SELECTED EXCERPT:
Posted on August 21, 2021

Modern Mathematics Confronts Its White, Patriarchal Past

Rachel Crowell, Scientific American, August 12, 2021

When Noelle Sawyer, a Bahamian mathematician at Southwestern University, came to the U.S. for college, she was taken aback. During the first two years of her undergraduate program, Sawyer, whose research focuses on dynamics and geometry, kept wondering, “Why is no one treating me like I’m good at learning things?”

Marissa Kawehi Loving is a National Science Foundation postdoctoral researcher and a visiting assistant mathematics professor at the Georgia Institute of Technology and co-founder of the Web site Indigenous Mathematicians. When Loving, whose research focuses on low-dimensional topology and geometric group theory, was in graduate school, she says, she “felt like I literally couldn’t win.” If she accomplished something, she adds, either no one acknowledged it or they would say that “I only got that really, really good thing because of my identity and not because of my talent.” Even though Sawyer is now an assistant professor, she says that she still encounters other mathematicians who treat her as if she does not belong. “I hate going to conferences because someone says something hurtful or harmful to me almost every time,” says Sawyer, who, along with Loving and others, co-organized the first Black in Math week on Twitter last year.

TASK 1: In the article on mathematics' past, at which university does Noelle Sawyer work?
TASK 2: Name every research area that the article on mathematics' past gives for Sawyer and Loving.

PROVIDED INFORMATION:
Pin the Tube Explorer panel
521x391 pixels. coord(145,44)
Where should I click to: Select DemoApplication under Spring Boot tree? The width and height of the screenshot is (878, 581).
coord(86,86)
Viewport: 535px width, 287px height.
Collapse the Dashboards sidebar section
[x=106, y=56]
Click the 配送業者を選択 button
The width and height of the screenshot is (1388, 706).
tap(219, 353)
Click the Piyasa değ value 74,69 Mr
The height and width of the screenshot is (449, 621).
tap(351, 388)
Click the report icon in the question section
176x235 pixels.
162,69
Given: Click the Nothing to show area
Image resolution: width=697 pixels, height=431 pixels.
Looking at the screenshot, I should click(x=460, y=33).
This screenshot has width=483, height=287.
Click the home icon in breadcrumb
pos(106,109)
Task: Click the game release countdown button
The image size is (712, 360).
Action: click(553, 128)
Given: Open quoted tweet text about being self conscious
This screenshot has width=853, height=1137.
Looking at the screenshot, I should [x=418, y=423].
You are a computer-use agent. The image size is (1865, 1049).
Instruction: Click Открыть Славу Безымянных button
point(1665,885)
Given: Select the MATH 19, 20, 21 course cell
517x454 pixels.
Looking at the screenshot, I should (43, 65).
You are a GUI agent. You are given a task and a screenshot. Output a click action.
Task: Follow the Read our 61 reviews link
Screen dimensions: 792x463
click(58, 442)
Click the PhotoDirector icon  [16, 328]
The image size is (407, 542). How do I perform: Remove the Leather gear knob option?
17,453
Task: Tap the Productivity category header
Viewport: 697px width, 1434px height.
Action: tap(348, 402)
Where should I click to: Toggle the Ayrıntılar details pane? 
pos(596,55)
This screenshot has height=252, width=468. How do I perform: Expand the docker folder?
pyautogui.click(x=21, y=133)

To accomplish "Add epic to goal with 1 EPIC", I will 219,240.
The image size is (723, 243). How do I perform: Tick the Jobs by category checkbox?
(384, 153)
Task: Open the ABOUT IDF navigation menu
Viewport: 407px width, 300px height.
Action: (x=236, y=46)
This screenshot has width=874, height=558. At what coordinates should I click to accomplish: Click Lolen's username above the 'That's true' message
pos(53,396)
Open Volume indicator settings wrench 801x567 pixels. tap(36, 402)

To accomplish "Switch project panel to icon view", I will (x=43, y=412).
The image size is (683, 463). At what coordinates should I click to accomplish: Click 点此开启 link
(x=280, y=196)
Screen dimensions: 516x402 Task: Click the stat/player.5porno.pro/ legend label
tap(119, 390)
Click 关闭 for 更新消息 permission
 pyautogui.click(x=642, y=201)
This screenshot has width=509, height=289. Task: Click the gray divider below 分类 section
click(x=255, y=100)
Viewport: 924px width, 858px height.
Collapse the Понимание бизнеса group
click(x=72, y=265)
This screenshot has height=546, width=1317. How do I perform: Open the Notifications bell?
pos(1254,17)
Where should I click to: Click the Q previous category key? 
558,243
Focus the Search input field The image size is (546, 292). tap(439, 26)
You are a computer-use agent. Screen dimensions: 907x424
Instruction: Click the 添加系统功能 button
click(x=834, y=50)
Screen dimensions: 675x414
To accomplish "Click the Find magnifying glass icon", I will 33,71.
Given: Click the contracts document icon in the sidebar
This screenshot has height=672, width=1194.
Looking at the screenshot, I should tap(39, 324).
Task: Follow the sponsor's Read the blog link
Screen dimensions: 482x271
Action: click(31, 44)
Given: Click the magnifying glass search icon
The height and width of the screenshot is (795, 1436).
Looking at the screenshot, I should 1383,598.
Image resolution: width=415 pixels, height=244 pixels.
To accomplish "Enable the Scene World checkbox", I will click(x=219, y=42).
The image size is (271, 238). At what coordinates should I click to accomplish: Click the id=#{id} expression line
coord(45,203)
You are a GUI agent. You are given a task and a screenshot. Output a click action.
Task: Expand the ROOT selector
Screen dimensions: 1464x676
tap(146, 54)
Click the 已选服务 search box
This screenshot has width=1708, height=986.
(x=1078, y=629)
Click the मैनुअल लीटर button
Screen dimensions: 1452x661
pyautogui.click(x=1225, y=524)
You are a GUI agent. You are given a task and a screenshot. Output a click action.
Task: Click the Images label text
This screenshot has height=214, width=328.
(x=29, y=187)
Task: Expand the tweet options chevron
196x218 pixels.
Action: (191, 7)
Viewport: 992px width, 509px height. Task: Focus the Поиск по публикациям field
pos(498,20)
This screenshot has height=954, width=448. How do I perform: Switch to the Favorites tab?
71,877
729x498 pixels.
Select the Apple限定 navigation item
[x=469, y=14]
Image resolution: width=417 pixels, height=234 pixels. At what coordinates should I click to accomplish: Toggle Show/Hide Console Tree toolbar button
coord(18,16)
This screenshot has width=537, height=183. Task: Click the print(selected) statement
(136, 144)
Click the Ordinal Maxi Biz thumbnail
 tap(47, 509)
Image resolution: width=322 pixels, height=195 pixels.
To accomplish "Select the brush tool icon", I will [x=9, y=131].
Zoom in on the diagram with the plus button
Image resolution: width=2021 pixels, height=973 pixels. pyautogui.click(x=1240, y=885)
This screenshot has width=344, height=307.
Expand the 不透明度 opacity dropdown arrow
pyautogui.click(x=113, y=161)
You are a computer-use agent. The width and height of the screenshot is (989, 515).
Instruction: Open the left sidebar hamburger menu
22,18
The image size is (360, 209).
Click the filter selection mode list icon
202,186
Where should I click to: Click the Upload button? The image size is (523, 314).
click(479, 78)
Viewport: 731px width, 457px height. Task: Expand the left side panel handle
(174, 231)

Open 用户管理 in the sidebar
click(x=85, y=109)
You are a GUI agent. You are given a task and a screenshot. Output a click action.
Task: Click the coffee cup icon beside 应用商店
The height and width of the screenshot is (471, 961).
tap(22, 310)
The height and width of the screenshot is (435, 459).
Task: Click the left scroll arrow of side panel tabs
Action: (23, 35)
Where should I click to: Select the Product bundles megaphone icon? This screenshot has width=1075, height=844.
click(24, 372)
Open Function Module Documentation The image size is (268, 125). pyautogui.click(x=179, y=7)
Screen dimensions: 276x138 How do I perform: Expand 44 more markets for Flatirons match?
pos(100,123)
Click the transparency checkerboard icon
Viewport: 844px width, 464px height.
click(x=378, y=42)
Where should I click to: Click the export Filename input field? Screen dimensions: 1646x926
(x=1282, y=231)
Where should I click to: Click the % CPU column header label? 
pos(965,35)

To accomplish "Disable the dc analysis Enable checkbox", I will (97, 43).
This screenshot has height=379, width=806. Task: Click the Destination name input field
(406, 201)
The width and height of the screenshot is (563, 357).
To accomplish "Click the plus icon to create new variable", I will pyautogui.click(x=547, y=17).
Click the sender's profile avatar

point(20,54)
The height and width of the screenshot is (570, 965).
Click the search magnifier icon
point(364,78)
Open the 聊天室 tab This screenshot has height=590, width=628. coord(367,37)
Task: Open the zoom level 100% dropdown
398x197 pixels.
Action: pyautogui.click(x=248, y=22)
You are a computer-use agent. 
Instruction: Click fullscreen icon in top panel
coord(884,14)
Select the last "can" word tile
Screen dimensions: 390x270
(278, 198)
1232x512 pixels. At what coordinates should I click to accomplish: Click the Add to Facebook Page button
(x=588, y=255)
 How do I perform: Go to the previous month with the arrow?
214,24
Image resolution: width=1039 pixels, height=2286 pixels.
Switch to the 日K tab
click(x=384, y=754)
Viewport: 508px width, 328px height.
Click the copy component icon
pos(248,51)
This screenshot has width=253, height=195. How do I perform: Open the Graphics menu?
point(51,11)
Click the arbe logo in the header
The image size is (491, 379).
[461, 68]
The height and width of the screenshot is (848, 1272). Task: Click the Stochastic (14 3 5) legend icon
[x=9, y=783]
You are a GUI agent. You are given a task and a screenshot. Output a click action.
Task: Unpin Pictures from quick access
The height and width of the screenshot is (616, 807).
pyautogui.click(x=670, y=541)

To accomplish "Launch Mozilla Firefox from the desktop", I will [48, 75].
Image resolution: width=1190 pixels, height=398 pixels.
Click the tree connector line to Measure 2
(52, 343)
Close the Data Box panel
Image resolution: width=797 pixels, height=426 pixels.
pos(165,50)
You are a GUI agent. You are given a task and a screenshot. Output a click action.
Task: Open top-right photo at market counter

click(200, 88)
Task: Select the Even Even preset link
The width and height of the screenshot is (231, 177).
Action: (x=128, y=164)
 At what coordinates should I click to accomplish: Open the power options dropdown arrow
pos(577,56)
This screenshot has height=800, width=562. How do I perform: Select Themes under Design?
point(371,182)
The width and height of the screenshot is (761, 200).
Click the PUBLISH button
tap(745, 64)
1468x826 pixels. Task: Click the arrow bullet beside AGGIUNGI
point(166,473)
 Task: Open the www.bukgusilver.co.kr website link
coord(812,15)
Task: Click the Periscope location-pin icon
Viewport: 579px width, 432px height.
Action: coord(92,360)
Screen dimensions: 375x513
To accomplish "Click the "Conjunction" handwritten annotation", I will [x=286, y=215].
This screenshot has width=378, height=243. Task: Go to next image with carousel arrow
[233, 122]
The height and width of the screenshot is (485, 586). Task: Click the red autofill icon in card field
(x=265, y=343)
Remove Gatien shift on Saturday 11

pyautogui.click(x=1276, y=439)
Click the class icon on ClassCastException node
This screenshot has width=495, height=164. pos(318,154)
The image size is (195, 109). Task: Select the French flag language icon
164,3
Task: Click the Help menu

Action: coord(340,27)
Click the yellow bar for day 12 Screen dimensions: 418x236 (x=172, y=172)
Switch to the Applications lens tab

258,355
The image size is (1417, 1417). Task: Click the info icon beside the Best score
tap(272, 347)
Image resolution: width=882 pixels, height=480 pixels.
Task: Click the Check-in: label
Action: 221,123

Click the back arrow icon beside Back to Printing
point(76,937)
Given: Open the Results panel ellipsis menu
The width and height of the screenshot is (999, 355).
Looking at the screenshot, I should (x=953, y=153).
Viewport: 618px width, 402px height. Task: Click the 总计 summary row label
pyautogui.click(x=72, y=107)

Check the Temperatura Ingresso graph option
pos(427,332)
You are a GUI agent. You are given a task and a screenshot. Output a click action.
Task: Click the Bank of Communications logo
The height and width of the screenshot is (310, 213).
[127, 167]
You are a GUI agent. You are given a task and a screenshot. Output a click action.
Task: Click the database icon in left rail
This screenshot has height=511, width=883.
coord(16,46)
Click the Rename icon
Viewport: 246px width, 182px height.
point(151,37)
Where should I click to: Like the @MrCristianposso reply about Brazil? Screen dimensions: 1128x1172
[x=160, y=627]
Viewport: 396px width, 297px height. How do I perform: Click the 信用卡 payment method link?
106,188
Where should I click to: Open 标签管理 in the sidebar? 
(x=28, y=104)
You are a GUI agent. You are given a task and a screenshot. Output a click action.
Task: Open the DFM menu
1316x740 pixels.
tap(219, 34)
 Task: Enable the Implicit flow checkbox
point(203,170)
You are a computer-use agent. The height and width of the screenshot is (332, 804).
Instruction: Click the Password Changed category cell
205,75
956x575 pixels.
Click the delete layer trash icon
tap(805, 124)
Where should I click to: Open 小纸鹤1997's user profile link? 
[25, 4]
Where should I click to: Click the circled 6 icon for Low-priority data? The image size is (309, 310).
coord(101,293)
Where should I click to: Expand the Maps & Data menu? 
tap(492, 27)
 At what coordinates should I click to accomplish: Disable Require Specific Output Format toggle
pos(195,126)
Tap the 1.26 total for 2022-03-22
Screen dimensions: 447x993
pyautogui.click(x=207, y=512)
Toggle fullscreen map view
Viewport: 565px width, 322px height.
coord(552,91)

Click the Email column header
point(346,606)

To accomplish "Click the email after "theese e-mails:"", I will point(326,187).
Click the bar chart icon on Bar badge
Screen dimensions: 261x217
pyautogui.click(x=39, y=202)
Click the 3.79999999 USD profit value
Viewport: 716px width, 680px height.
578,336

TASK SOLUTION 1: Southwestern University

TASK SOLUTION 2: Dynamics, geometry, low-dimensional topology, and geometric group theory.